Dataset entries =
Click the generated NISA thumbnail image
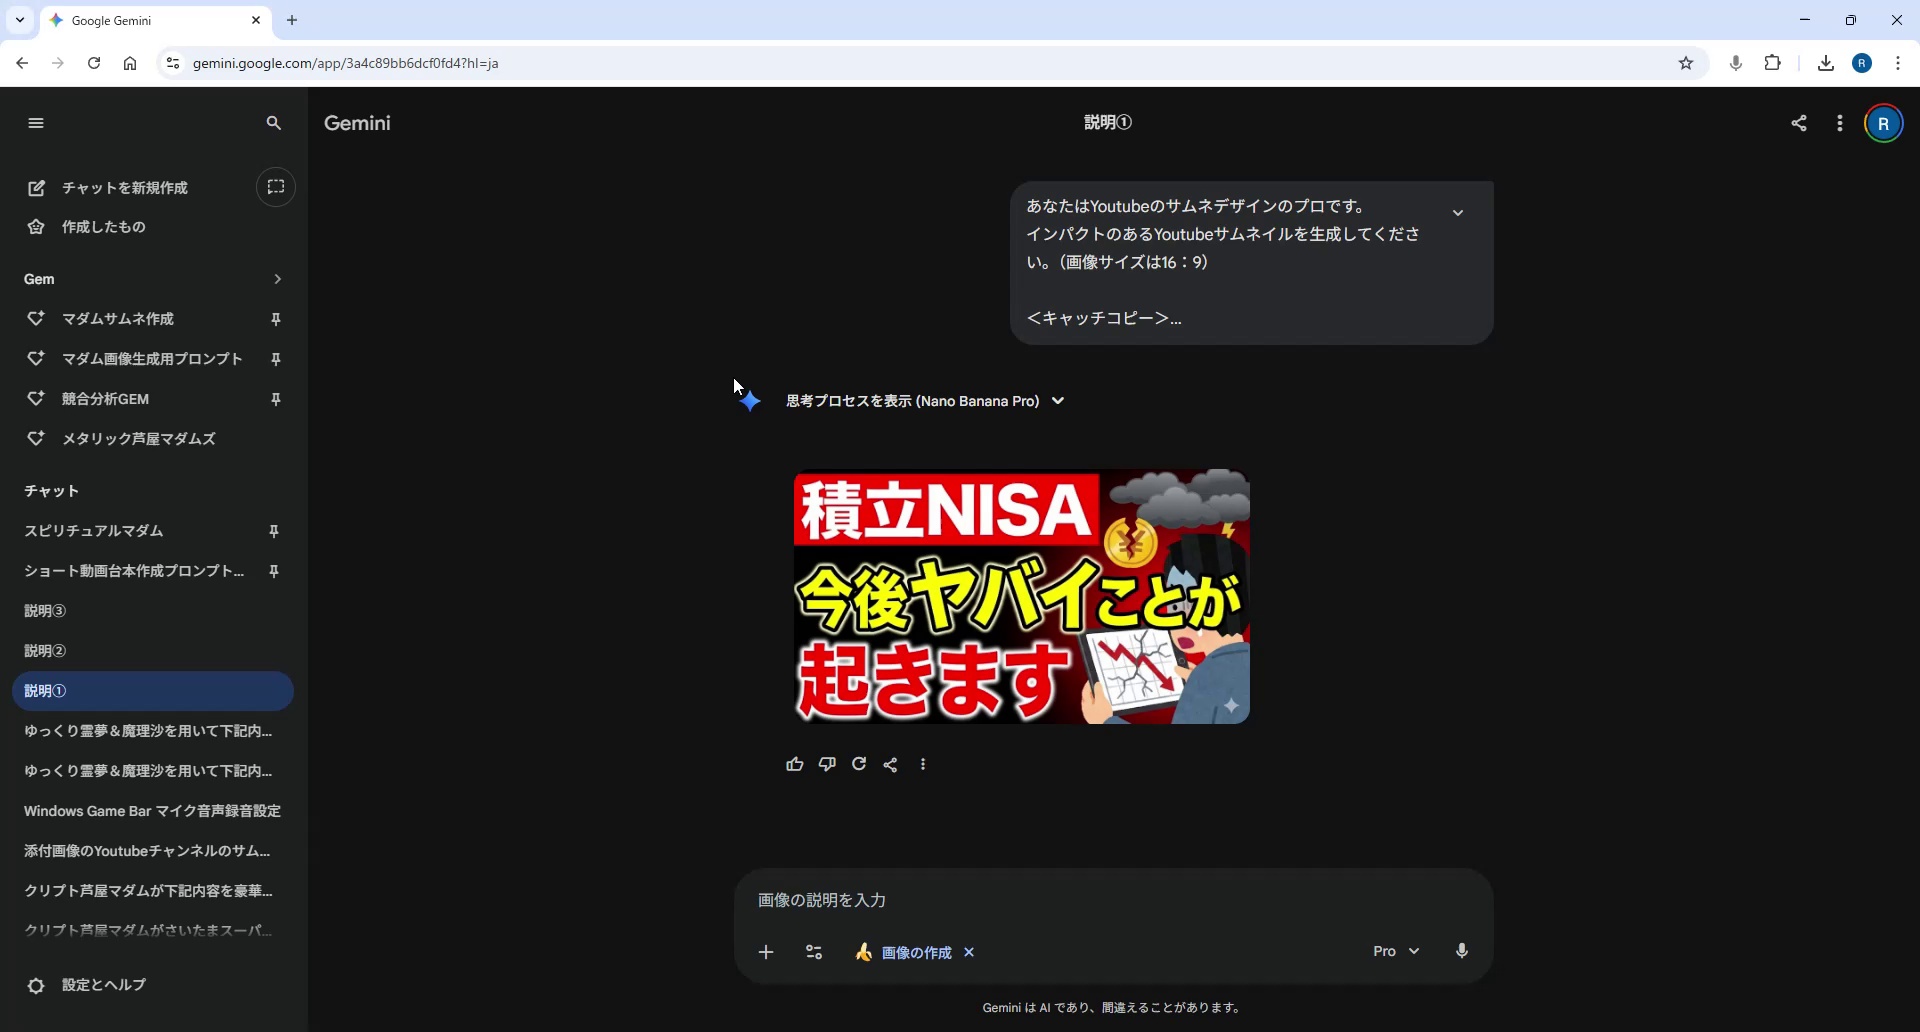1920x1032 pixels. tap(1020, 596)
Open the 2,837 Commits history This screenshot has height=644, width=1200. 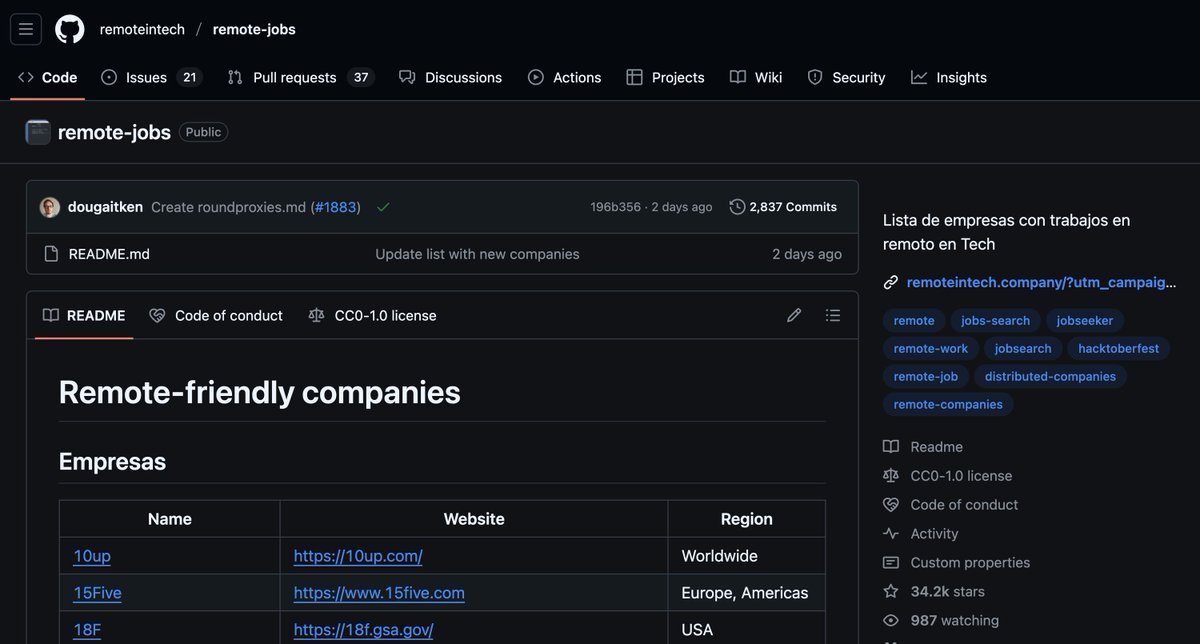[783, 207]

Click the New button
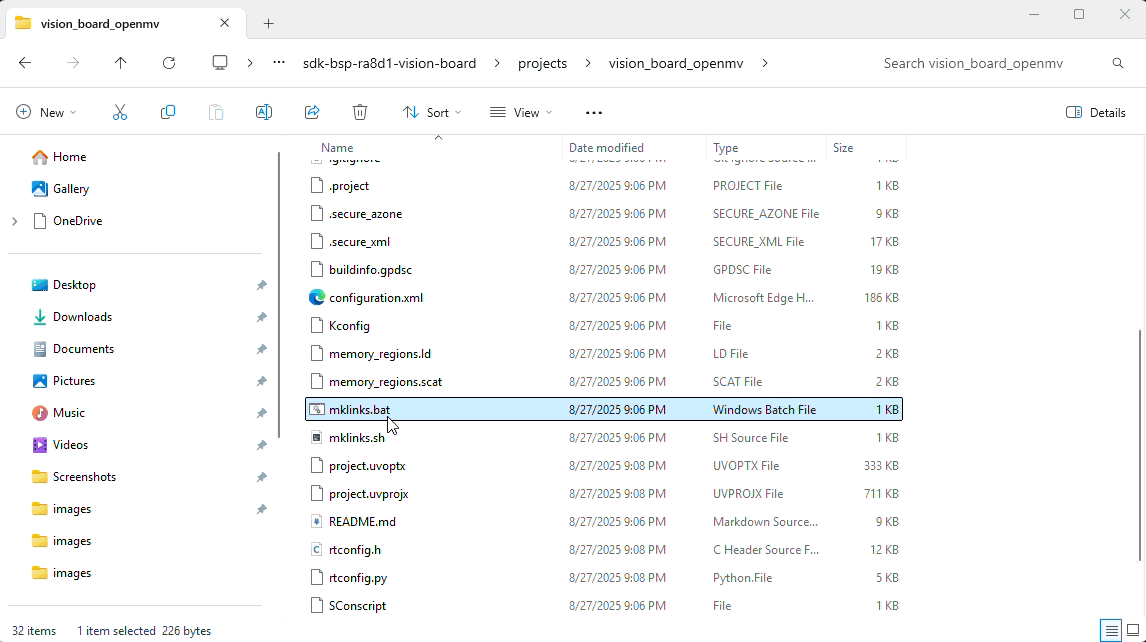tap(46, 113)
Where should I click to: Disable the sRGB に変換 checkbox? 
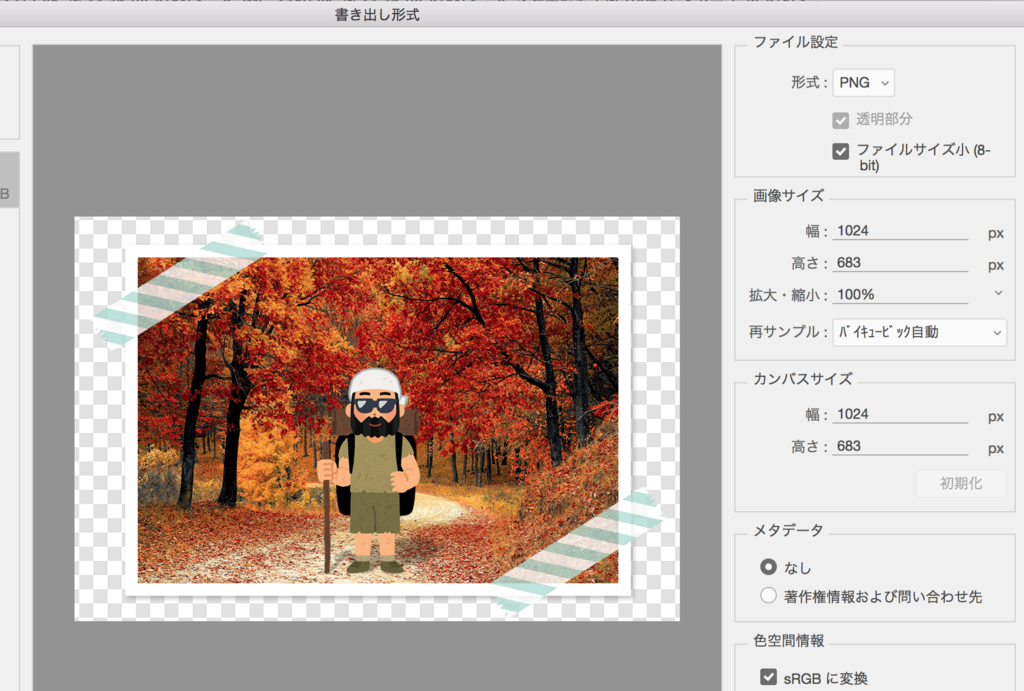click(x=768, y=678)
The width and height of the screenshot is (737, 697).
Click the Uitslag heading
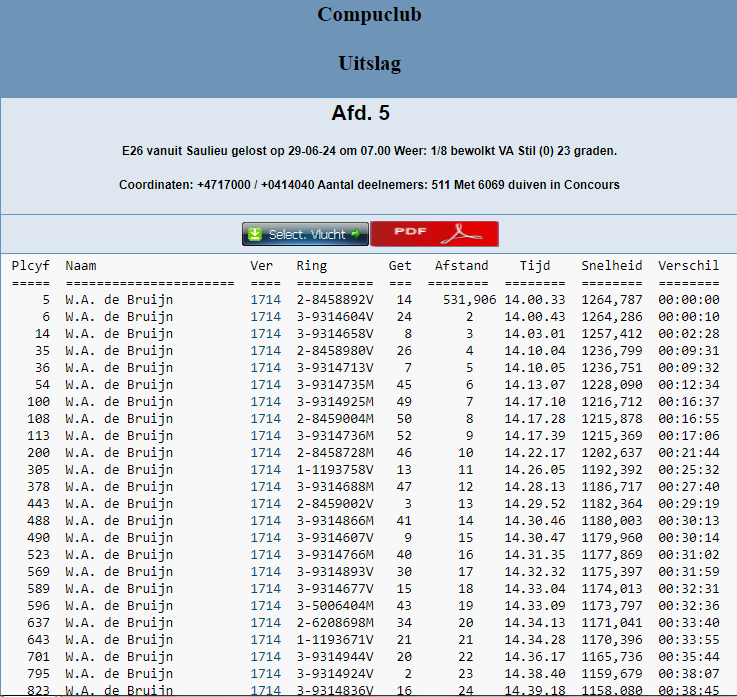pos(369,64)
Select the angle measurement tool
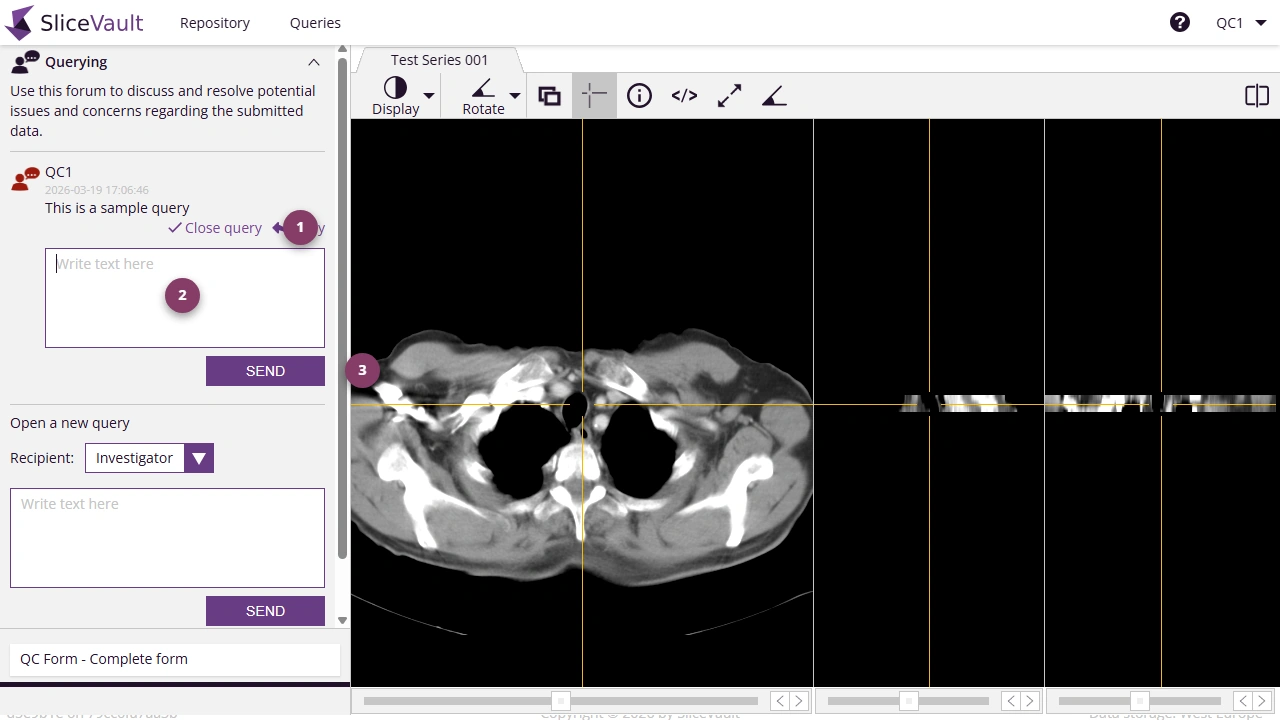Screen dimensions: 1280x720 [x=774, y=95]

To do = Copy the data word for word, from the line containing "Click the New button" through the end of the data, leaving the pictures out.

Result for this task =
Click the New button
tap(46, 113)
Where should I click to: Disable the sRGB に変換 checkbox? 
click(x=768, y=678)
The width and height of the screenshot is (737, 697).
Click the Uitslag heading
pos(369,64)
Select the angle measurement tool
Screen dimensions: 1280x720 [x=774, y=95]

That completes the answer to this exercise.